Now we’ll use the imputed dataset to discover differences between weekdays and weekends. First we add a factor variable with weekday and weekend as levels. We do this by using the weekdays function on the dates, loop through theses values to change them, and then add them to imputedData as factors. As I live in Belgium, the daynames are in Dutch.
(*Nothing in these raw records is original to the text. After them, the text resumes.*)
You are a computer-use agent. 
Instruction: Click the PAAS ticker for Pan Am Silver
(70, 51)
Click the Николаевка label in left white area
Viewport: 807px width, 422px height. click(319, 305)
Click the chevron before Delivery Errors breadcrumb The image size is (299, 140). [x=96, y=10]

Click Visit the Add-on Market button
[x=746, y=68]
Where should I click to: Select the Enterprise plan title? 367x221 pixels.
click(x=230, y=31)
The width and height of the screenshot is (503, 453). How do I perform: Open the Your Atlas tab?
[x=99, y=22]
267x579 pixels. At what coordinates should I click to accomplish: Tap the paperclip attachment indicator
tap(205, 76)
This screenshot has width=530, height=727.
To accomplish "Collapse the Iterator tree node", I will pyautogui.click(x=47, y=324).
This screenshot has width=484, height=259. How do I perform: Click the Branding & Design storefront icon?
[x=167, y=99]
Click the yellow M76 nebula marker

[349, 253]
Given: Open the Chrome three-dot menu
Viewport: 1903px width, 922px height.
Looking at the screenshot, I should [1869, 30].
days <- weekdays(as.Date(imputedData$date))
for(i in 1:length(days)) {
if(days[i] %in% c("zaterdag", "zondag")) days[i] = "weekend"
else days[i] = "weekday"
}
imputedData$day <- as.factor(days)
Before plotting we calculate the averages using the aggregate function. This will calculate the average number of steps per daytype (weekend or weekday) and per interval. Let’s take a look at these averages.
library(ggplot2)
averages <- aggregate(steps ~ interval + day, data=imputedData, mean)
head(averages)
## interval day steps
## 1 0 weekday 7.006569
## 2 5 weekday 5.384347
## 3 10 weekday 5.139902
## 4 15 weekday 5.162124
## 5 20 weekday 5.073235
## 6 25 weekday 6.295458
Plotting time! I’ll use ggplot because yolo.
g <- ggplot(averages, aes(interval, steps))
g + geom_line(color="blue") + facet_grid(day ~ .) +
xlab("Interval") + ylab("Average steps")
One can see how these plots ‘add up’ to the previous (red) line plot. Then again, that plot is now ‘splitted’ into weekdays and weekends.